WORK ITEM →
From the entries that follow, gather each line holding the word "panel".

**********

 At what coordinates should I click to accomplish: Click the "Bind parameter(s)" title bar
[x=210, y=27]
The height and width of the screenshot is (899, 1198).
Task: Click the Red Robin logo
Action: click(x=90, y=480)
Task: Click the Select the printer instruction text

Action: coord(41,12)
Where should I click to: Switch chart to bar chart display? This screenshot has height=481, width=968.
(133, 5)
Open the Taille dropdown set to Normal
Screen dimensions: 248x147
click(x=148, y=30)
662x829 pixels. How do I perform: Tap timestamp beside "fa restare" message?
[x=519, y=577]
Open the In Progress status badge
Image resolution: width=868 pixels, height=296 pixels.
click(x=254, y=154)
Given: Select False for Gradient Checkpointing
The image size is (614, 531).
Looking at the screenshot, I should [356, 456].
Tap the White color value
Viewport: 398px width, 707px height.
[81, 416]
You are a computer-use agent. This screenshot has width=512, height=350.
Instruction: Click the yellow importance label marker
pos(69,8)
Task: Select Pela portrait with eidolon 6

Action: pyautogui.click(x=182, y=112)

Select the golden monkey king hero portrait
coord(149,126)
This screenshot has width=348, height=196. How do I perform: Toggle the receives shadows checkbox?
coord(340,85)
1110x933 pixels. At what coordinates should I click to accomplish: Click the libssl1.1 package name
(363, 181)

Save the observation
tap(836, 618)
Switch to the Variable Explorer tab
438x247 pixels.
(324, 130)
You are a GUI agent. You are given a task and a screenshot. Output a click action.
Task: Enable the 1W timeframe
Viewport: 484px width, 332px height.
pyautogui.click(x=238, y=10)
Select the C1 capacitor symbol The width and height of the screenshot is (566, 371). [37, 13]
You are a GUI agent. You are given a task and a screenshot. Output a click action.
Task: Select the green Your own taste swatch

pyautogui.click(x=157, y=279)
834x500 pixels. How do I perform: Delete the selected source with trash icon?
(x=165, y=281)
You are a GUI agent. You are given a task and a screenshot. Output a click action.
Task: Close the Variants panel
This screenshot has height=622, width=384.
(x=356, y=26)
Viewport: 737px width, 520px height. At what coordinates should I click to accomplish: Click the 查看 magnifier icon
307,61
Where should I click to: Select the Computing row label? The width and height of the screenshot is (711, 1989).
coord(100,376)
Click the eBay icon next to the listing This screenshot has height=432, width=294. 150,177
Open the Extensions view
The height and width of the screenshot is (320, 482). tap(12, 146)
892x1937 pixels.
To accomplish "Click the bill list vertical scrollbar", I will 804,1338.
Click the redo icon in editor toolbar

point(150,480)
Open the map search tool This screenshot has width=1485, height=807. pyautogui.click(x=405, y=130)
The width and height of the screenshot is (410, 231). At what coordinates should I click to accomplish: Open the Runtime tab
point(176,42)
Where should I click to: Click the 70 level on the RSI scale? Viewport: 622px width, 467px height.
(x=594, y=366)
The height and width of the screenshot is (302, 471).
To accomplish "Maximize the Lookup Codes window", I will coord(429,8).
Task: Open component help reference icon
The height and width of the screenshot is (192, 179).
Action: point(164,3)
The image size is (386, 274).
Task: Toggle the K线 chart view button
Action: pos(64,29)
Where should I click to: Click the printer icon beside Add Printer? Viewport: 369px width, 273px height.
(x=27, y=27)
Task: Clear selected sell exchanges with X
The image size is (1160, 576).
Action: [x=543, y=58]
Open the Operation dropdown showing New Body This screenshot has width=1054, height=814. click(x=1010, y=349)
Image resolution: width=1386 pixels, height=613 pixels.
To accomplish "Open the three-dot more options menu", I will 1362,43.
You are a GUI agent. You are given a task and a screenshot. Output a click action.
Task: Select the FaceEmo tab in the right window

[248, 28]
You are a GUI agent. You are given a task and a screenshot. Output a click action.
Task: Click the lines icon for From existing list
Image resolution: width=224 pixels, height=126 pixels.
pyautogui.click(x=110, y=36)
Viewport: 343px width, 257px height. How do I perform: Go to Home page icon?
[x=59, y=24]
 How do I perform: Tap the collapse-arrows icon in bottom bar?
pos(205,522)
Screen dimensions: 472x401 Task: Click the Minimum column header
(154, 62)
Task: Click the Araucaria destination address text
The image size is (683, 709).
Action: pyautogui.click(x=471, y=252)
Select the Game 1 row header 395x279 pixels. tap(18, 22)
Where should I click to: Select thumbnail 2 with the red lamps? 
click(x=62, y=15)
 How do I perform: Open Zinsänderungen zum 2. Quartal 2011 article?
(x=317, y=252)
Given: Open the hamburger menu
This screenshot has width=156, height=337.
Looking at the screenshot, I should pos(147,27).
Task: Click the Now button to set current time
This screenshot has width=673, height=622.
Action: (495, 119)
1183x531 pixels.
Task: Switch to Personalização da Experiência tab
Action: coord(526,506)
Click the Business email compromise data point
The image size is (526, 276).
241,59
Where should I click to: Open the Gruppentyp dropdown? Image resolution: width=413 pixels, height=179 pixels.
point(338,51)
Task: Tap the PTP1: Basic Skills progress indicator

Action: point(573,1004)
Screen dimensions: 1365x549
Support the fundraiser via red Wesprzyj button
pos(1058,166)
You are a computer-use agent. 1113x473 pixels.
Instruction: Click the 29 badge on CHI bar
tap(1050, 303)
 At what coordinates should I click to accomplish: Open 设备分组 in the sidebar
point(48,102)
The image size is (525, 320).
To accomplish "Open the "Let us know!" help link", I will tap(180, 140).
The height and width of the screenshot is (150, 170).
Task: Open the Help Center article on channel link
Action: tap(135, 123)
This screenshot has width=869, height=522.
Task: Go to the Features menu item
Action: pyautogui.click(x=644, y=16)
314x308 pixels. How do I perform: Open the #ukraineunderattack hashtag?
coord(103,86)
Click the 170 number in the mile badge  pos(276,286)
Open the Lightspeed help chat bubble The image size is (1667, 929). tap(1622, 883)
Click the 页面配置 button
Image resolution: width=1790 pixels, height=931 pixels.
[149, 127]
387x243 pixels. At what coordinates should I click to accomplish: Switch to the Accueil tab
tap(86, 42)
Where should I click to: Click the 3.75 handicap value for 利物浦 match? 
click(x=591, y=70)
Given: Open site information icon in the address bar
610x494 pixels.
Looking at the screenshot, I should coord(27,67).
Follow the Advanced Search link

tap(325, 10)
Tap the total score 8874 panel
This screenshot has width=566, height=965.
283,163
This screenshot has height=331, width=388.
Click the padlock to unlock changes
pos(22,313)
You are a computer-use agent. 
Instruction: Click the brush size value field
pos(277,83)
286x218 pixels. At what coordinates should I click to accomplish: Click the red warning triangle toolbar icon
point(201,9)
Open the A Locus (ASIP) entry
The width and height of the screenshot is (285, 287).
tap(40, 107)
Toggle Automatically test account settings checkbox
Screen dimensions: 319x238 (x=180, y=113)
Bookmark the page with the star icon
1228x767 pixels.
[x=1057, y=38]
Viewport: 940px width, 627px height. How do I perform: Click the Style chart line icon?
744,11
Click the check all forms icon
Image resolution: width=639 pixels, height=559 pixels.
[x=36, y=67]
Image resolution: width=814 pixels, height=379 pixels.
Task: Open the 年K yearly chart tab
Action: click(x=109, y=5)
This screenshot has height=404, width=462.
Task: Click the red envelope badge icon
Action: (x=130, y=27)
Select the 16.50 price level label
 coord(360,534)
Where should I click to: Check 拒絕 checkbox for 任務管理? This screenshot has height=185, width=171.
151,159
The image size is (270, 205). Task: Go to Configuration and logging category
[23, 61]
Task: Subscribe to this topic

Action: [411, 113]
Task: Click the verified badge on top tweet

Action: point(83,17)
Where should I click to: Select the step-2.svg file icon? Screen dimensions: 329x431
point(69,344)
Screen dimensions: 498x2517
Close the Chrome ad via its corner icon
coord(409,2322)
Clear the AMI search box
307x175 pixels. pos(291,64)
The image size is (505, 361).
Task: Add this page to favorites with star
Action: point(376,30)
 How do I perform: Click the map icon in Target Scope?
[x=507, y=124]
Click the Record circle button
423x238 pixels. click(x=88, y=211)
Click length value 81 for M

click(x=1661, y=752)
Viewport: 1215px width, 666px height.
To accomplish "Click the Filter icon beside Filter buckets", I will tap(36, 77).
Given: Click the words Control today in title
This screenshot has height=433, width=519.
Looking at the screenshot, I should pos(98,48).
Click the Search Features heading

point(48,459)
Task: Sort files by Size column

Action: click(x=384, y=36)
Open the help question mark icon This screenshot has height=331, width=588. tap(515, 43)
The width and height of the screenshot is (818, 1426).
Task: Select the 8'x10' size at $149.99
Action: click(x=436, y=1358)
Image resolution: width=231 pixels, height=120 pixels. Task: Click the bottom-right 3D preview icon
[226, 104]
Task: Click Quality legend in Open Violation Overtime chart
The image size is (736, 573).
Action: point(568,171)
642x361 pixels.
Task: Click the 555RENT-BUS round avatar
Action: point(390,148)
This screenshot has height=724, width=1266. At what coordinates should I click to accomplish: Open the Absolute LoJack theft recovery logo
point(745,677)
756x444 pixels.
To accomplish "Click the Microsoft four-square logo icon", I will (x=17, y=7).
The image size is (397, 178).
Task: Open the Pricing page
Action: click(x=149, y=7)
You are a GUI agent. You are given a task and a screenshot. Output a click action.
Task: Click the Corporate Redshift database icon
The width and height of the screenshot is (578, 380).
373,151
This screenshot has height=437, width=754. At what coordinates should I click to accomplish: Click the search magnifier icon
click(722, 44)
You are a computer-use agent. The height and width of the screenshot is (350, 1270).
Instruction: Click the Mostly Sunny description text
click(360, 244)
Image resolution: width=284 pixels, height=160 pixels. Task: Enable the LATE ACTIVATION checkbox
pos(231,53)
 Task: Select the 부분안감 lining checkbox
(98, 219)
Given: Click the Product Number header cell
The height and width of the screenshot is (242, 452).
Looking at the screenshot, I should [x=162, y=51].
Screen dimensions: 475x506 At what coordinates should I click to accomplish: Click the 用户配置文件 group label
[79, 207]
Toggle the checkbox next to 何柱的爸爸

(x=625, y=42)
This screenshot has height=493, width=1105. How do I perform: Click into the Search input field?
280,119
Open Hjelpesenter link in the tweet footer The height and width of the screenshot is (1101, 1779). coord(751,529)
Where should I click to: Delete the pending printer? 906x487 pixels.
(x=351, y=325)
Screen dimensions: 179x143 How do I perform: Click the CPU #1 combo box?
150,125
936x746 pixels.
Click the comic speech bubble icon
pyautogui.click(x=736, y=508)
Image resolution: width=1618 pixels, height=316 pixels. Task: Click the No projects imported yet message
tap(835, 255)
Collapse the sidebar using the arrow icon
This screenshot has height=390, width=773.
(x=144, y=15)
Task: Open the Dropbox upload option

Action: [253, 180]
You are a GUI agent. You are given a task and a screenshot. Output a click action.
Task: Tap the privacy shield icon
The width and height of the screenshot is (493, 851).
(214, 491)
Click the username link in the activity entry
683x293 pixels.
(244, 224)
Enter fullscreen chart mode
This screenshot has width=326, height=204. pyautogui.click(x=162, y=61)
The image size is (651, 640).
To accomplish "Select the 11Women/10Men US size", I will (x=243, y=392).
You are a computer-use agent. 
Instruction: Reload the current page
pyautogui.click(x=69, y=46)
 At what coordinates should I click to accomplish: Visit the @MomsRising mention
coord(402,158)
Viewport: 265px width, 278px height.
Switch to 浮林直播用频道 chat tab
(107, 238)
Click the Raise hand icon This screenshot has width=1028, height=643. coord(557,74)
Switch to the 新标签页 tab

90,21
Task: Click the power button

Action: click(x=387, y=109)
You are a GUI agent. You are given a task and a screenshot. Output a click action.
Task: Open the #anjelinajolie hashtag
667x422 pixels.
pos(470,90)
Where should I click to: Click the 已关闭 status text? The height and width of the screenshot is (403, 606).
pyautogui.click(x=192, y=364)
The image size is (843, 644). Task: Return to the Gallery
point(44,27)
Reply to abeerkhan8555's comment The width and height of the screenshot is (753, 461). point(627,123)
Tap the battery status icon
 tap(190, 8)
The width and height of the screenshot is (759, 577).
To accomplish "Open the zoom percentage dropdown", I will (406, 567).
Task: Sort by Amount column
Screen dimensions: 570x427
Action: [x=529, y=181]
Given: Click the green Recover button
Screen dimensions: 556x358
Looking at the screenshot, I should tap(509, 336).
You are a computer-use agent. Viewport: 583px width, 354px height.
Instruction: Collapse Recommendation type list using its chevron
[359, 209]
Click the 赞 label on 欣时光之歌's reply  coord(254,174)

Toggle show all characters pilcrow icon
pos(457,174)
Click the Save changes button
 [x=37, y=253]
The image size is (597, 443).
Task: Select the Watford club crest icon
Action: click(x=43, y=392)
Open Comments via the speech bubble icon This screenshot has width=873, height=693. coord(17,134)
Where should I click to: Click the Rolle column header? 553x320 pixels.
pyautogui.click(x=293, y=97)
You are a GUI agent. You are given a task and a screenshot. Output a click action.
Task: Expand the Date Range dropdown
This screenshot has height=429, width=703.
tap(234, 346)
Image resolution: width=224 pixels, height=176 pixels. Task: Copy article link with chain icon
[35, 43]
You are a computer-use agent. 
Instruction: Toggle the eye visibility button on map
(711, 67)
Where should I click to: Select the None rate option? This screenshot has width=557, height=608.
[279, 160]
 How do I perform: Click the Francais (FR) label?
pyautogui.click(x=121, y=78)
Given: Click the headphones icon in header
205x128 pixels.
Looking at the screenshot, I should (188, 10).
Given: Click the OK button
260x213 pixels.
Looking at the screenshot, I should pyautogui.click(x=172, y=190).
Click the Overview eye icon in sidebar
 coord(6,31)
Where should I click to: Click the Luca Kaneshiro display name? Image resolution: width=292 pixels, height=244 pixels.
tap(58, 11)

**********

TASK RESPONSE →
Task: Close the Variants panel
Tap the total score 8874 panel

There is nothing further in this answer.